O filósofo francês fez importantes reflexões sobre a epistemologia sem desvalorizar a ontologia. O conceito é um modo de conhecimento, assim como a ideia, a intuição e os dados empíricos da percepção e da sensação. No campo do racionalismo, é possível contrapor duas axiomáticas: a ideia, mais universal, e o conceito, mais ligado às categorias. A ideia é realista, universalista, produto da mente de Platão; o conceito é nominalista, particularista, produto da mente de Aristóteles. E o conhecimento por intuição, seria possível? Um conhecimento apriorístico, sem a mediação dos aparelhos sensoriais e da razão pura? Sim, se substituirmos o númeno pelas relações do mundo. A intuição seria então o conhecimento dos processos genéticos, das relações ocorridas nos fenômenos, nas mudanças de estado da cristalização, por exemplo. O conhecimento por intuição celebra a formação prolongada e evita a gênese por acumulação. Em suma, a intuição é o conhecimento dos processos genéticos. É uma intuição que não deixa também de ser reflexiva.

[1] SIMONDON, Gilbert. L’individuation à la lumière des notions de forme et d’information. [s.l.]: Editions Jérôme Millon, p. 92, 2005. Cette méthode peut paraître très primitive : elle est en effet semblable à celle des «Physiologues» Ioniens ; mais elle se présente ici comme postulat, car elle vise à fonder une épistémologie qui serait antérieure à toute logique.

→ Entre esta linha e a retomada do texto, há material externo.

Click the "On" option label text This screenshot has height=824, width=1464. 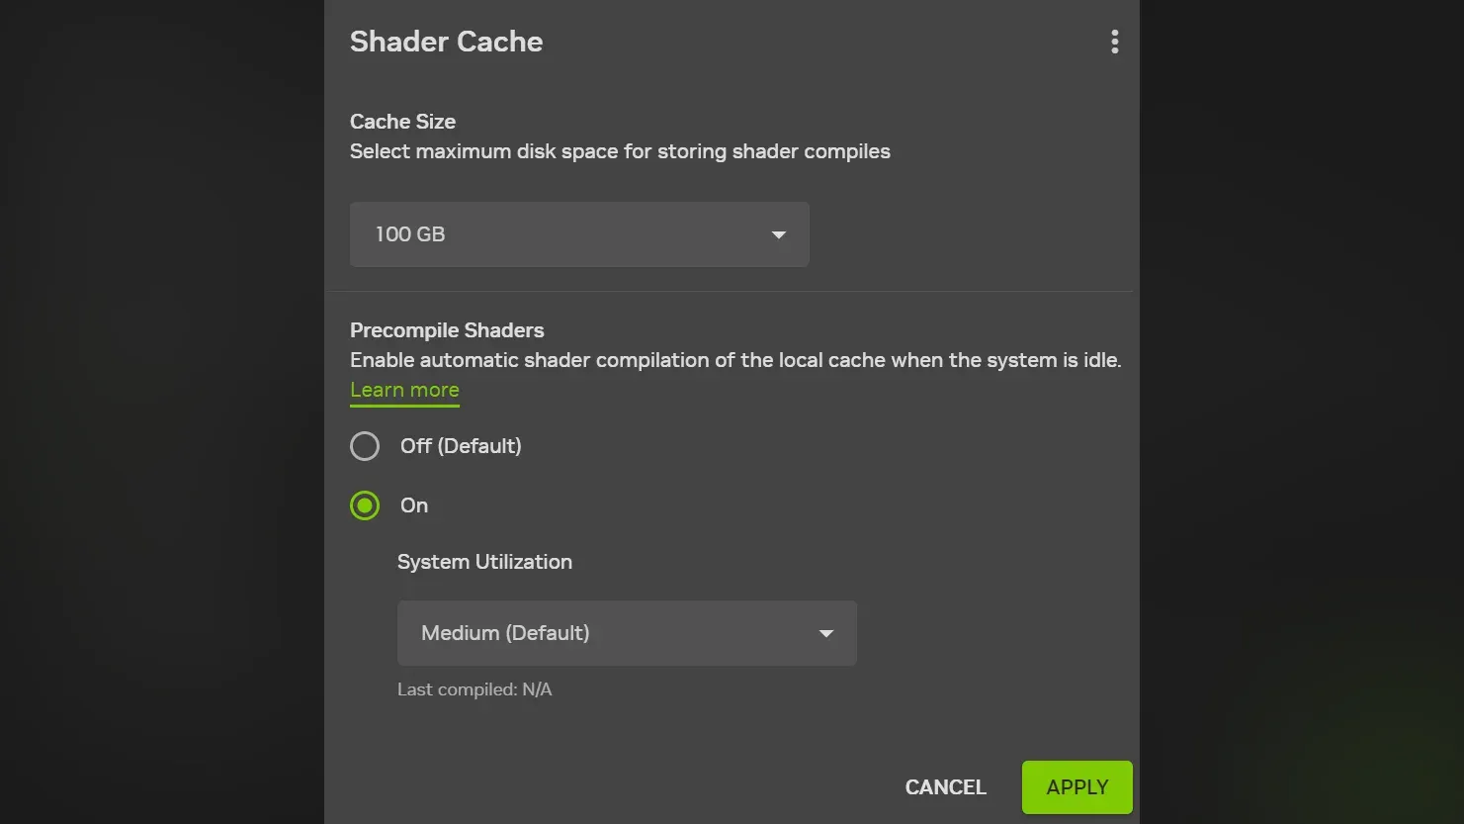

Este método [para se indicar uma epistemologia da relação] pode parecer muito primitivo: é, com efeito, semelhante ao dos "fisiologistas" jônios; mas aparece aqui como um postulado, pois visa estabelecer uma epistemologia que é anterior a toda a lógica.

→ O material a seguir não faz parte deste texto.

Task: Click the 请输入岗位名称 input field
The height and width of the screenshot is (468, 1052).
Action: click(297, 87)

[2] In informal terms, abductive reasoning involves inferring the best or most plausible explanation from a given set of facts or data. This volume presents new ideas about inferential and information-processing foundations for knowledge and certainty. In JOSEPHSON, John R.; JOSEPHSON, Susan G. (orgs.). Abductive Inference - Computation, Philosophy, Technology. Cambridge University Press, 2011.

[3] A falha de um gesto técnico incompleto? Na técnica gramatical, um modo verbal "optativo", que expressa esperança ou desejo? Segundo Simondon, [e]n même temps que la virtualité, l'échec de l'action technique fait découvrir le correspondant subjectif de cette virtualité, à savoir le possible comme optatif; l'ensemble de schèmes est une réalité incomplète. In SIMONDON, Gilbert. Du mode d’existence des objets techniques. [s.l.]: Aubier-Montaigne, p. 203, 1969.